日本企業の代表
では、なぜ東レが週刊文春の取材対象となったのか。ネットの書き込みが発端なのか、真相はわからないが、東レが現職の経団連会長の出身企業であることが大きな理由であることは間違いないだろう。
経団連会長は「日本を代表するモノ作りの製造業」から選ばれるのが慣例で、日本企業の代表でもある。現職の会長会社が不祥事を起こすのは前代未聞で、国内外に日本企業のマイナスイメージを与えることになる。榊原会長は記者団に「経団連会長として企業倫理、法令順守の徹底を呼びかけている最中に、自分の膝元でこの事態が発生したことを本当に重く受け止めており、慙愧に堪えない」と述べた。
取引先が要求した規格からはずれた製品を出荷していたことが後日わかり、取引先に説明して納得してもらうケースがあることは、三菱マテリアル子会社の三菱アルミニウムでも明らかになった。

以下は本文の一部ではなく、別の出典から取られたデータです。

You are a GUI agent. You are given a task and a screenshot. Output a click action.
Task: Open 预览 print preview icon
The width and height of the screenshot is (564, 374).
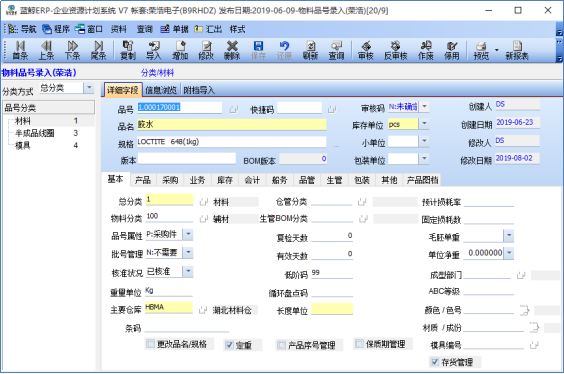(481, 50)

これをマスコミが「不正隠し」と呼べば、その通りかもしれない。神鋼問題をきっかけに、神経質になった素材メーカーがこれまでの商慣行を改め、取引先への説明だけでなく、マスコミに漏れて変に報道されるのを恐れて、自ら事実を公表するケースは今回の東レに限らず、他の大手企業で起きてもおかしくなさそうだ。